Reviewer: Amazon Customer
Rating: 5.0 out of 5 stars
Title: on time and as advertised, thanx
Review: on time and as advertised, thanx

Reviewer: Ianne
Rating: 5.0 out of 5 stars
Title: very good indeed
Review: I bought one of these cookbooks for myself, and I liked it so much, that I bought one for my daughter-in-law. It's an excellent cookbook that has a lot of information on corn/cornmeal. I consider the book educational, and it has very good, diverse, recipes. I'm satisfied with what this book has to offer. It's better than I expected. I bought my book from another source, and paid too much for it. I got my daughter-in-law's book from Amazon, and got a better deal for her's...a new book MUCH cheaper than mine. Much cheaper.

Reviewer: Jennifer
Rating: 5.0 out of 5 stars
Title:
Review: I love cornbread and waa surprised to find a whole cookbook devoted to it. I was even more surprised to find one written by the author of one of my favorite books (To Take a Dare). It was a match made in heaven. The author includes lovely little notes and helpful tips. Everything you never knew you needed to know about cornbread is here.

Reviewer: Marijke Bosmans
Rating: 5.0 out of 5 stars
Title:
Review: Cornbreads sind bei uns kaum bekannt und das ist schade. Crescent Dragonwagon, bekannte Koch- und Kinderbuchautorin hat einen wunderbaren Schatz amerikanischer und internationaler Rezepte für das in den Staaten sehr oft gebackenes Cornbread gesammelt. Süd- und Nordstaaten haben alle so ihre eigene Rezepte und es ist schön, die verschiedene Unterschiede zu lesen. Für diejenige die gerne schnell ein Brot backen und auf Sauerteig verzichten wollen, können hier tolle Rezepte finden. Eine echte Empfehlung!
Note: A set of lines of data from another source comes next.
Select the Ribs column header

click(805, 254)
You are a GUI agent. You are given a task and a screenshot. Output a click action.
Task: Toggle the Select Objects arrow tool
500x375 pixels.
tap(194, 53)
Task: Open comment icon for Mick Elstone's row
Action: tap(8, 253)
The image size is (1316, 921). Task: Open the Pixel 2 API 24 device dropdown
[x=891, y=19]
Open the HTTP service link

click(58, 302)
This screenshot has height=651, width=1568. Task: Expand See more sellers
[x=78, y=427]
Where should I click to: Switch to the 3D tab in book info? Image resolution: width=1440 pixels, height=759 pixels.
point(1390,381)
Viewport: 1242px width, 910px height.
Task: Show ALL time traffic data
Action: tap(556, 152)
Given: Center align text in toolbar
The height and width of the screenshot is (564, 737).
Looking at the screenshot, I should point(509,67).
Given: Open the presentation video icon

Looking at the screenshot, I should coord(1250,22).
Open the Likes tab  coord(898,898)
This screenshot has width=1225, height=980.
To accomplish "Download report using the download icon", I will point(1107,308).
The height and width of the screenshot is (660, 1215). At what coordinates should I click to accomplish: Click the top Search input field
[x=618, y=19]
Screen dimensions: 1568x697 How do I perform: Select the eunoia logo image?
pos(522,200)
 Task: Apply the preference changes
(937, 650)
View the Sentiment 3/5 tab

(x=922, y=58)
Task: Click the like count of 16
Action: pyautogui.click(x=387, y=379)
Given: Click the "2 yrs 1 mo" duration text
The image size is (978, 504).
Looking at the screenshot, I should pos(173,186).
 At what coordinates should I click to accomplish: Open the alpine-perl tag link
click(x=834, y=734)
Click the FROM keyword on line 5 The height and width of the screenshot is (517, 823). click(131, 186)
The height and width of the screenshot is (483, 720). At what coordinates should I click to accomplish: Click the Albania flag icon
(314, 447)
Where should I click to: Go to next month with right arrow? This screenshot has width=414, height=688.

Reviewer: Debbie the book junkie in Ontario
Rating: 5.0 out of 5 stars
Title:
Review: I was using this book without a cast iron skillet as I had a pan the right weight, shape and size to substitute. Wonderful recipes. Luckily my husband was able to rescue and recondition two cast iron skillets and now the recipes turn out even better.

Customers say

Customers find the recipes in the book good, easy to make, and perfect for cornbread lovers. They also appreciate the stories and background information. Readers describe the book as excellent, a treasure, and worth the purchase. They praise the author's attention to detail and clear and concise writing style.